═════ DATA IN THIS EXERCISE
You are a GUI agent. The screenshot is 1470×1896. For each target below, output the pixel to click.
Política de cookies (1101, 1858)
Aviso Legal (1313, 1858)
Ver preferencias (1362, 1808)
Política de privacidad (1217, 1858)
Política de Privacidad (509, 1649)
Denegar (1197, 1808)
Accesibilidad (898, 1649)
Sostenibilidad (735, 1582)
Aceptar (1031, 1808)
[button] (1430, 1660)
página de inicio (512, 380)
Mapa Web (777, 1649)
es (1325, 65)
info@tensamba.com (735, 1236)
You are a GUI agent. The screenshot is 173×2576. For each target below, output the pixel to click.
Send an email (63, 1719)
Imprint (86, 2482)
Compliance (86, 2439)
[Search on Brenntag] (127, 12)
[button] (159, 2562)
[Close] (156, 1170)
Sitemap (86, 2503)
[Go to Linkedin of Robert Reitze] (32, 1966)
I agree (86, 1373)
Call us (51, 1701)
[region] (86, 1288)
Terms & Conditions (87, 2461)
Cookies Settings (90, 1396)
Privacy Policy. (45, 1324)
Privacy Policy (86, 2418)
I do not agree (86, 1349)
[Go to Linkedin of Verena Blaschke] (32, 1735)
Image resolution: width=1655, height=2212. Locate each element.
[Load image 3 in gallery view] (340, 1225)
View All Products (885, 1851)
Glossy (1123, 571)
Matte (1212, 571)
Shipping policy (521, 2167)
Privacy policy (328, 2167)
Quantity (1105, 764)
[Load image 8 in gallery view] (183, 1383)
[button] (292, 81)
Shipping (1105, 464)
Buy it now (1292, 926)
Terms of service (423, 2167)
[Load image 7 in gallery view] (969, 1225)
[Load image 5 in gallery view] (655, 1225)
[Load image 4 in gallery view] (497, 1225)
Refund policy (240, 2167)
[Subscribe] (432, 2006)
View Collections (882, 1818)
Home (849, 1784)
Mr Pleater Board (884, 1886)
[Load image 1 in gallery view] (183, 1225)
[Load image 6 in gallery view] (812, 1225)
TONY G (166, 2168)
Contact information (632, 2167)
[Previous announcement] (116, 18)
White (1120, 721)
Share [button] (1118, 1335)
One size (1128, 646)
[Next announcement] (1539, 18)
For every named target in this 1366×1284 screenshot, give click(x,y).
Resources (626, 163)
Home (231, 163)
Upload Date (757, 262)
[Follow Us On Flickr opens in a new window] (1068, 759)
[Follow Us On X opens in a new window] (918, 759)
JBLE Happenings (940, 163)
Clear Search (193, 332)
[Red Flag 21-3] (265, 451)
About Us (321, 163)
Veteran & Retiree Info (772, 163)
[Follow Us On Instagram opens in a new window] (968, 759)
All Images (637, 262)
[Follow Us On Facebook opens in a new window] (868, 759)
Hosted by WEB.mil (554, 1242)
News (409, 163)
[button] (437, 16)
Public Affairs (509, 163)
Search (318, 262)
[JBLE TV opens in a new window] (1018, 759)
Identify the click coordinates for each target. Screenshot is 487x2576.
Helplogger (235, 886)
══════════
--- EXERCISE INSTRUCTIONS ---
Could you return all of the entries exactly as they stand?

--- RESULT OF THIS TASK ---
You are a GUI agent. The screenshot is 1470×1896. For each target below, output the pixel to click.
Política de cookies (1101, 1858)
Aviso Legal (1313, 1858)
Ver preferencias (1362, 1808)
Política de privacidad (1217, 1858)
Política de Privacidad (509, 1649)
Denegar (1197, 1808)
Accesibilidad (898, 1649)
Sostenibilidad (735, 1582)
Aceptar (1031, 1808)
[button] (1430, 1660)
página de inicio (512, 380)
Mapa Web (777, 1649)
es (1325, 65)
info@tensamba.com (735, 1236)
You are a GUI agent. The screenshot is 173×2576. For each target below, output the pixel to click.
Send an email (63, 1719)
Imprint (86, 2482)
Compliance (86, 2439)
[Search on Brenntag] (127, 12)
[button] (159, 2562)
[Close] (156, 1170)
Sitemap (86, 2503)
[Go to Linkedin of Robert Reitze] (32, 1966)
I agree (86, 1373)
Call us (51, 1701)
[region] (86, 1288)
Terms & Conditions (87, 2461)
Cookies Settings (90, 1396)
Privacy Policy. (45, 1324)
Privacy Policy (86, 2418)
I do not agree (86, 1349)
[Go to Linkedin of Verena Blaschke] (32, 1735)
Image resolution: width=1655, height=2212. Locate each element.
[Load image 3 in gallery view] (340, 1225)
View All Products (885, 1851)
Glossy (1123, 571)
Matte (1212, 571)
Shipping policy (521, 2167)
Privacy policy (328, 2167)
Quantity (1105, 764)
[Load image 8 in gallery view] (183, 1383)
[button] (292, 81)
Shipping (1105, 464)
Buy it now (1292, 926)
Terms of service (423, 2167)
[Load image 7 in gallery view] (969, 1225)
[Load image 5 in gallery view] (655, 1225)
[Load image 4 in gallery view] (497, 1225)
Refund policy (240, 2167)
[Subscribe] (432, 2006)
View Collections (882, 1818)
Home (849, 1784)
Mr Pleater Board (884, 1886)
[Load image 1 in gallery view] (183, 1225)
[Load image 6 in gallery view] (812, 1225)
TONY G (166, 2168)
Contact information (632, 2167)
[Previous announcement] (116, 18)
White (1120, 721)
Share [button] (1118, 1335)
One size (1128, 646)
[Next announcement] (1539, 18)
For every named target in this 1366×1284 screenshot, give click(x,y).
Resources (626, 163)
Home (231, 163)
Upload Date (757, 262)
[Follow Us On Flickr opens in a new window] (1068, 759)
[Follow Us On X opens in a new window] (918, 759)
JBLE Happenings (940, 163)
Clear Search (193, 332)
[Red Flag 21-3] (265, 451)
About Us (321, 163)
Veteran & Retiree Info (772, 163)
[Follow Us On Instagram opens in a new window] (968, 759)
All Images (637, 262)
[Follow Us On Facebook opens in a new window] (868, 759)
Hosted by WEB.mil (554, 1242)
News (409, 163)
[button] (437, 16)
Public Affairs (509, 163)
Search (318, 262)
[JBLE TV opens in a new window] (1018, 759)
Identify the click coordinates for each target. Screenshot is 487x2576.
Helplogger (235, 886)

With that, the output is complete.